Part of a low carbon diet is not just about low carbon food, we’ve got to consider what it comes in as well. Food packaging is almost always designed to be single-use and is highly resource-intensive to produce. Most packaging is made up of plastic which is reliant on a variety of polymers derived from petroleum. This is a massive drain on natural resources which is exactly what we want to avoid.
In addition to this, most plastics cannot be reused, meaning it ends up discarded in our oceans and rivers. This issue is now so severe that eight million pieces of plastic are entering our oceans a day. This can lead to animals dying when they choke on these plastics and also leads to toxic chemicals leaking into the ocean.
A good first step is to buy foods that are not heavily packaged. The best way to do this is by buying loose fruit and vegetables. There are even several supermarkets now offering reusable plastic-style bags to transport these in, or you could buy your own to take to the supermarket with you.
If you’re left with no other option, then always look for foods that use recyclable packaging. You can check what is able to be recycled in your area and plan accordingly. There has also been an increase in availability of refill tubs and pouches designed to replenish a main container for certain products - mainly with goods such as cereals, washing up liquid and soap. Choosing these products can help you to reduce your packaging consumption and do your part for the planet. There’s also the added benefit of reducing the number of fully packaged products that must be produced and therefore also much more cost effective.

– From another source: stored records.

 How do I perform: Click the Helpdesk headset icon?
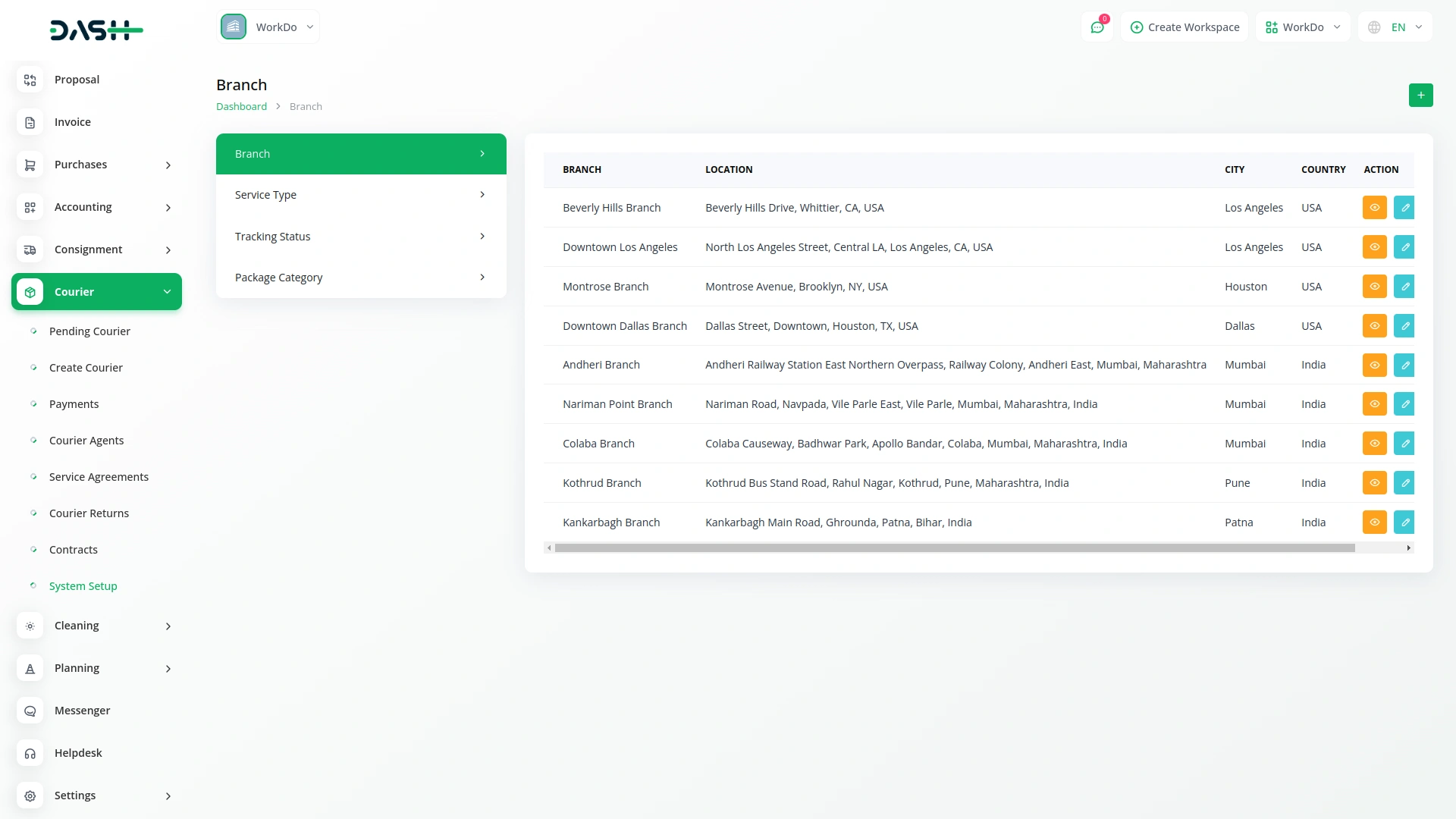[x=30, y=753]
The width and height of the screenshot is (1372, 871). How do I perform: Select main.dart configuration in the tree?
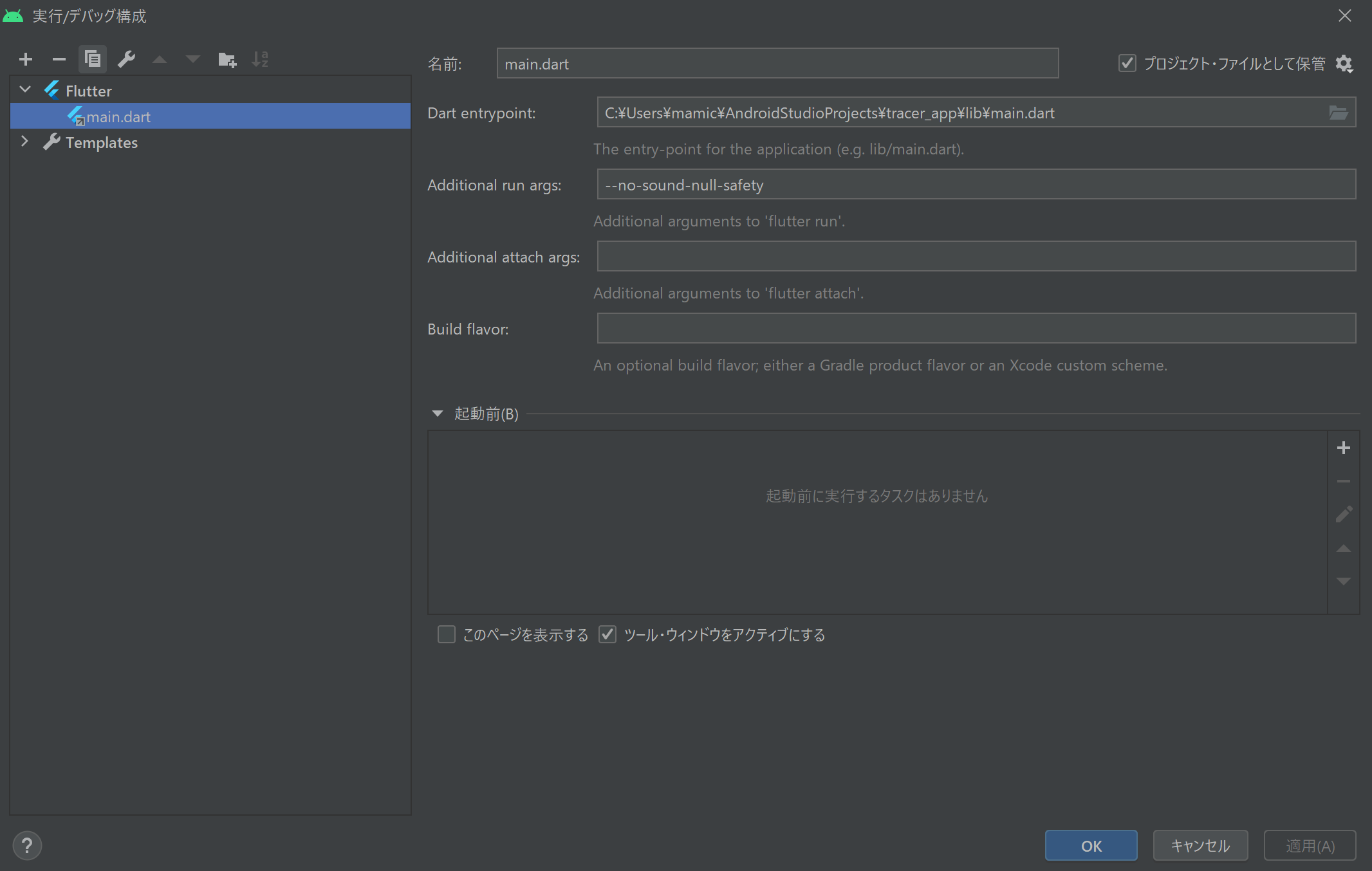[118, 116]

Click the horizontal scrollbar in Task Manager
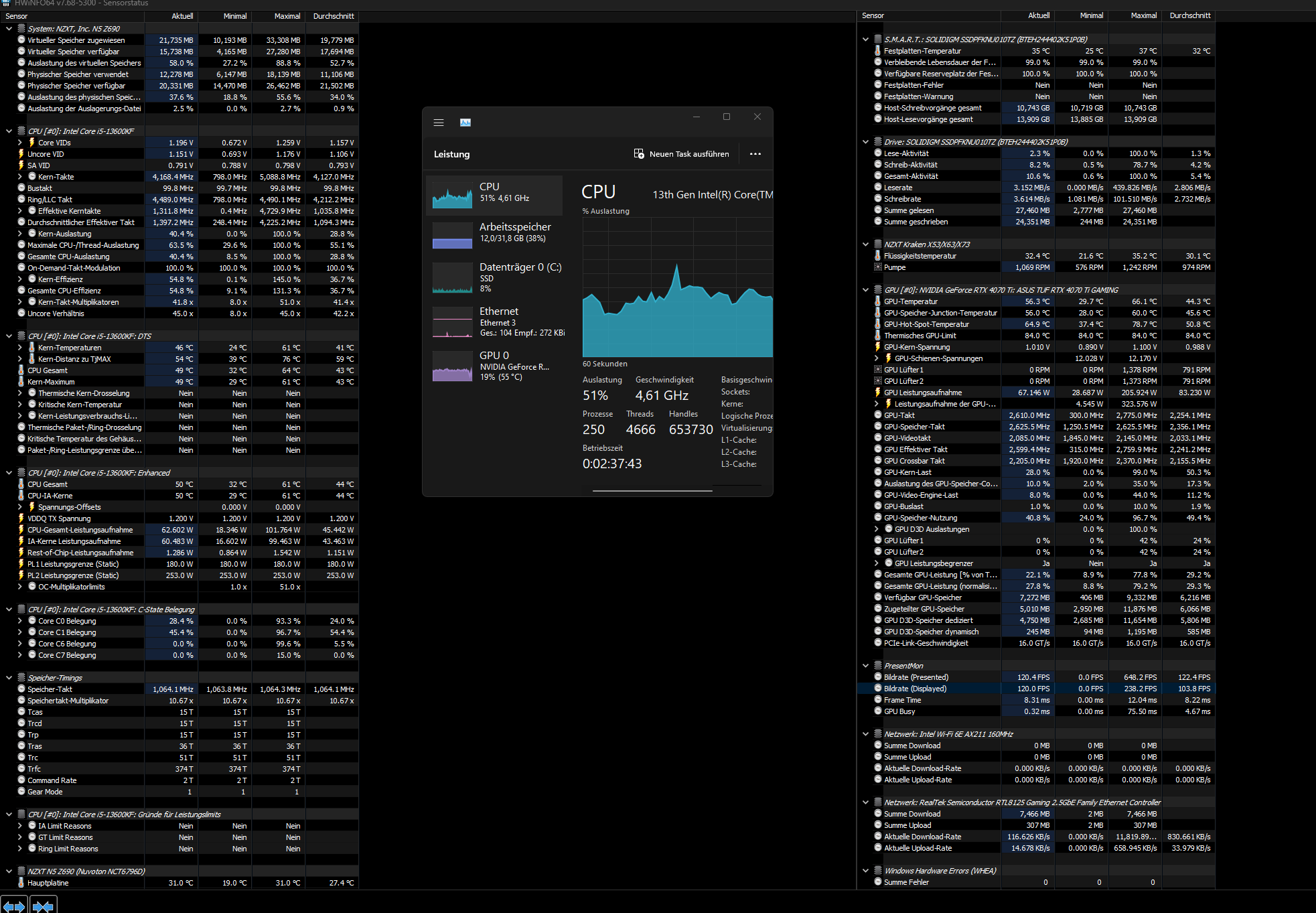(652, 491)
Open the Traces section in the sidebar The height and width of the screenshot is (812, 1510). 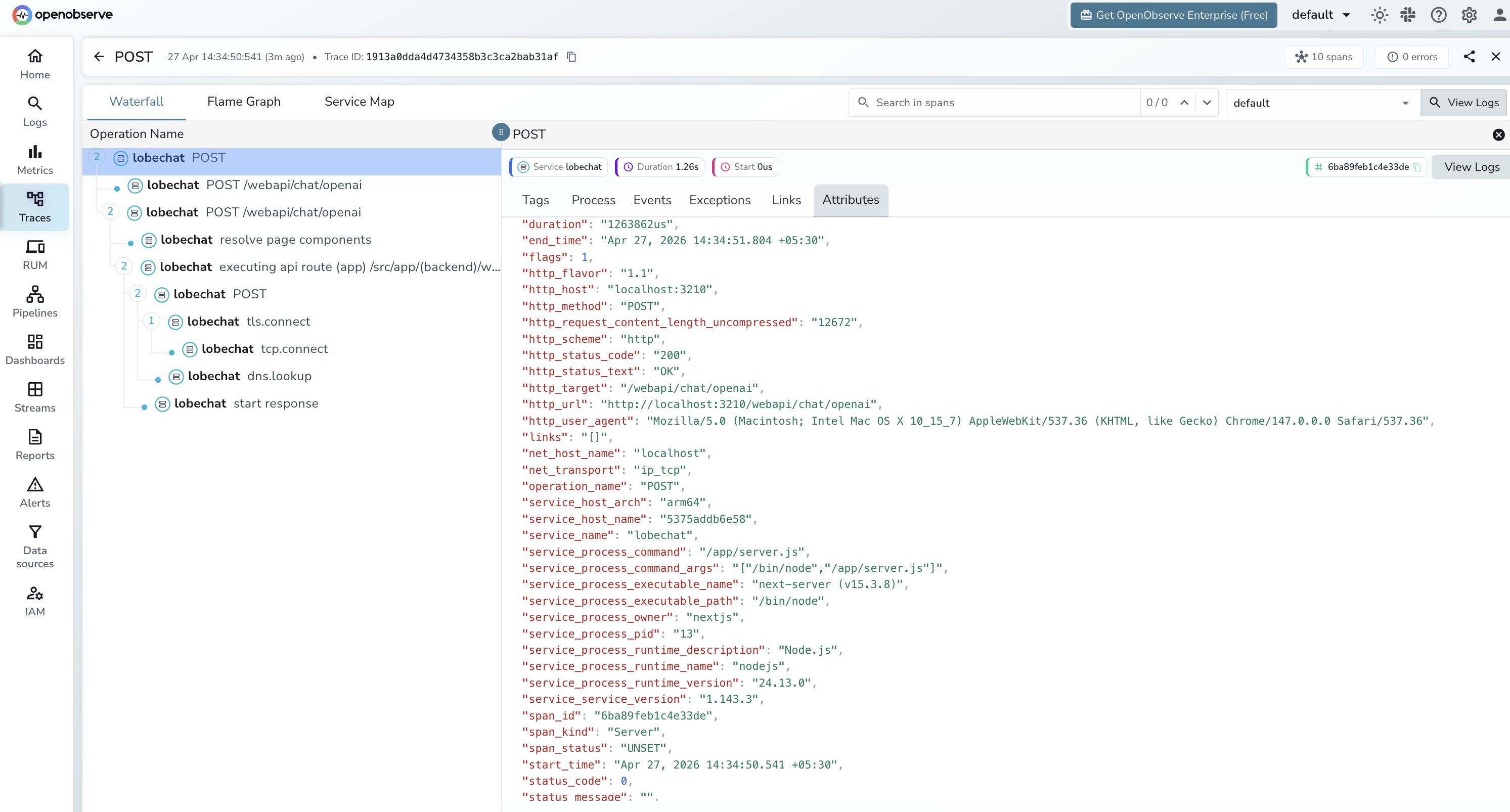point(34,207)
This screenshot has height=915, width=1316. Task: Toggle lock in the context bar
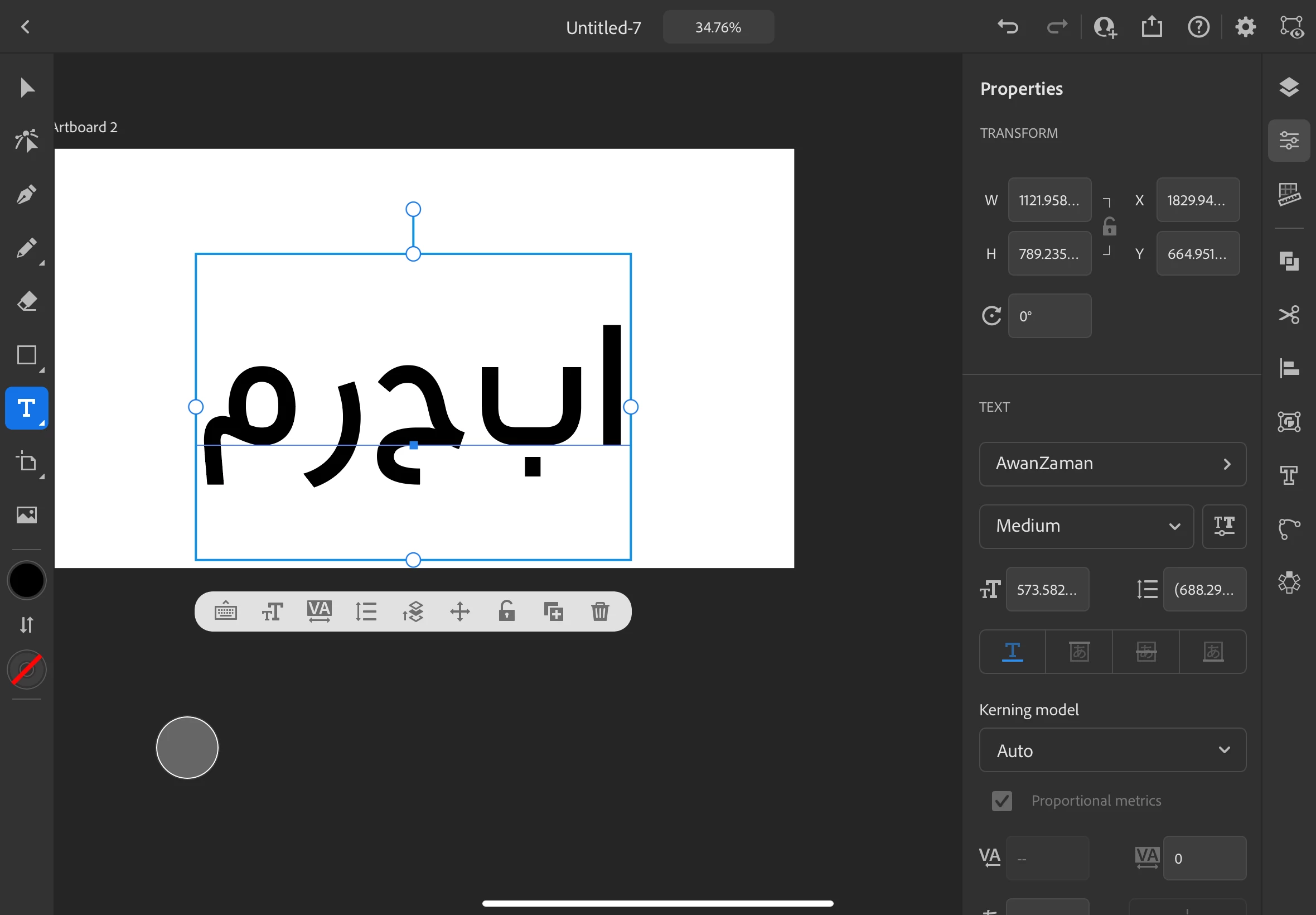tap(506, 611)
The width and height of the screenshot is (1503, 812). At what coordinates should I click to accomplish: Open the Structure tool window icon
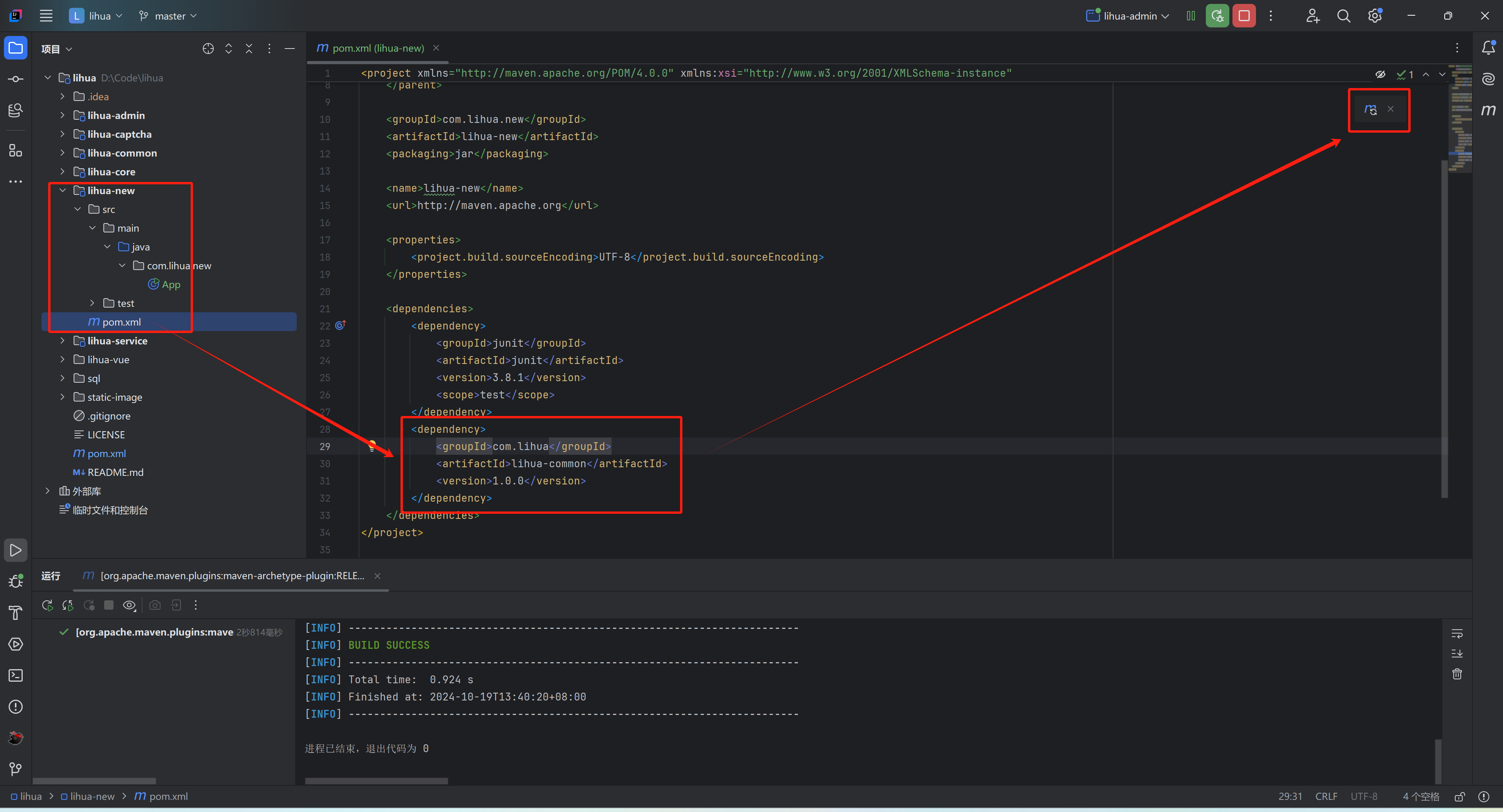coord(16,151)
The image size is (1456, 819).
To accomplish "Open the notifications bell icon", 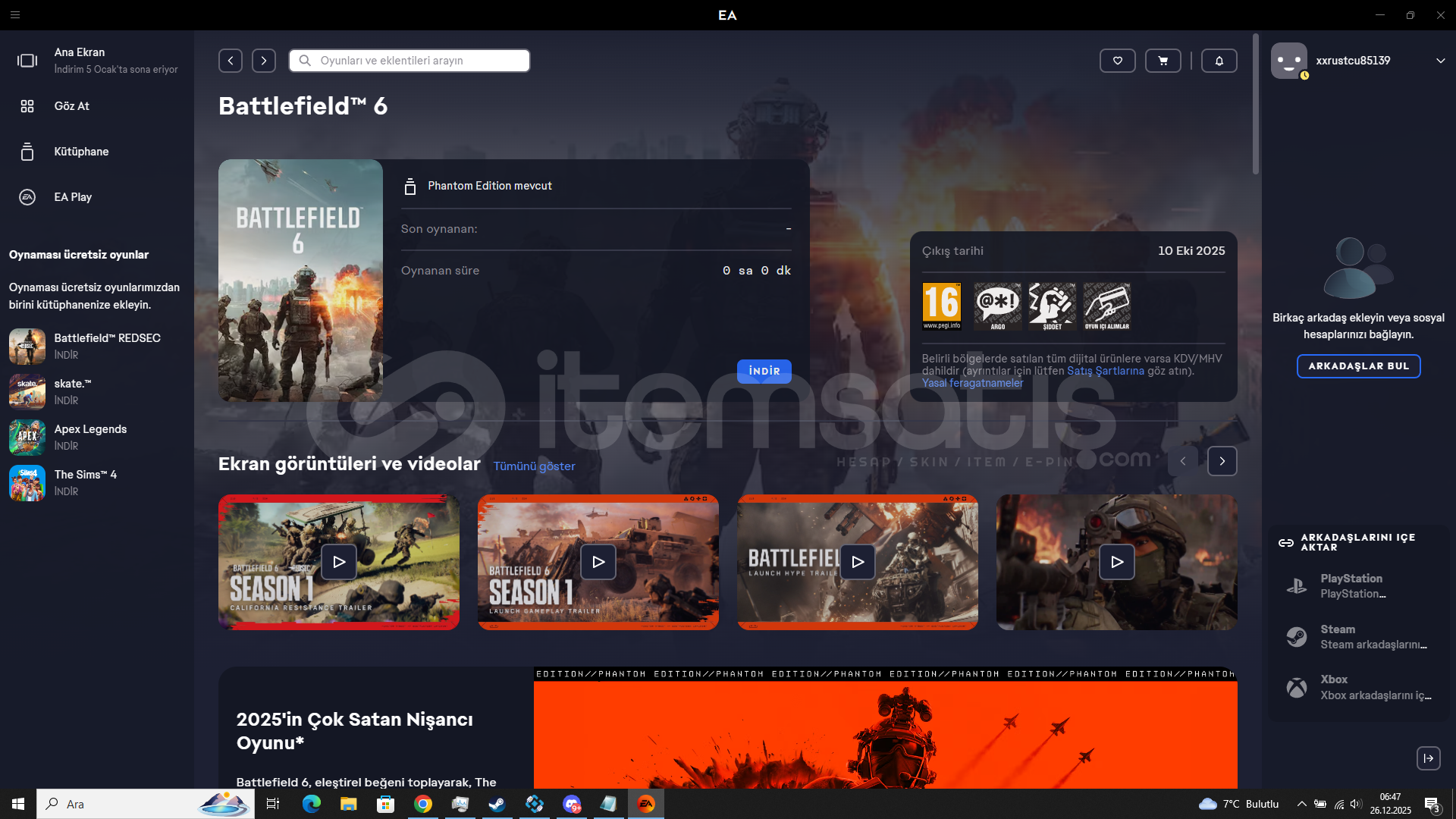I will [1219, 61].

One last way you can reduce packaging is by buying large economy-sized products. These last longer and therefore don’t need to be replaced as often. As a result, you can reduce packaging you consume as well as working out cheaper in the long run. Just make sure that you really will use it all!
Choose seasonal food
Shopping seasonally reduces the need to transport non-seasonal foods from long distances. They are often shipped from warmer countries where they can be grown all year round. This often means flying food in, which produces ten times more emissions than purely road transport and 50 times more than shipping.
Even when the food arrives in the country, it then has to travel to reach our supermarkets which in turn produces even more emissions. DEFRA estimates that food transport within the UK alone accounts for the same volume of emissions as 5.5 million cars. There is then even more mileage to add on top of that when we consider the distance we personally travel to buy food, which is on average several hundred miles per person a year.
The best way to combat this problem is to prioritise seasonal food that can be bought locally. The first step to eating seasonally is to research what foods are seasonal to where you live and then you can purchase these accordingly. Of course, there are always going to be some anomalies such as coffee and chocolate which are only grown in select parts of the world and don’t follow seasonal patterns. But there are still plenty of other seasonal food groups to focus your attention on.
So, there you have it - our step by step guide on how to achieve a low carbon diet. Small changes can make a huge difference to the environment. When you buy seasonal food, reduce packaging usage, meat consumption and food waste, you significantly reduce your impact on the planet. Better yet, shopping locally can also help you feel more connected to your local community by helping to support local businesses. You can also start making meaningful changes by signing up to a Pinwheel plan. Together, we can help our planet get on the road to recovery and leave it in the best condition for future generations.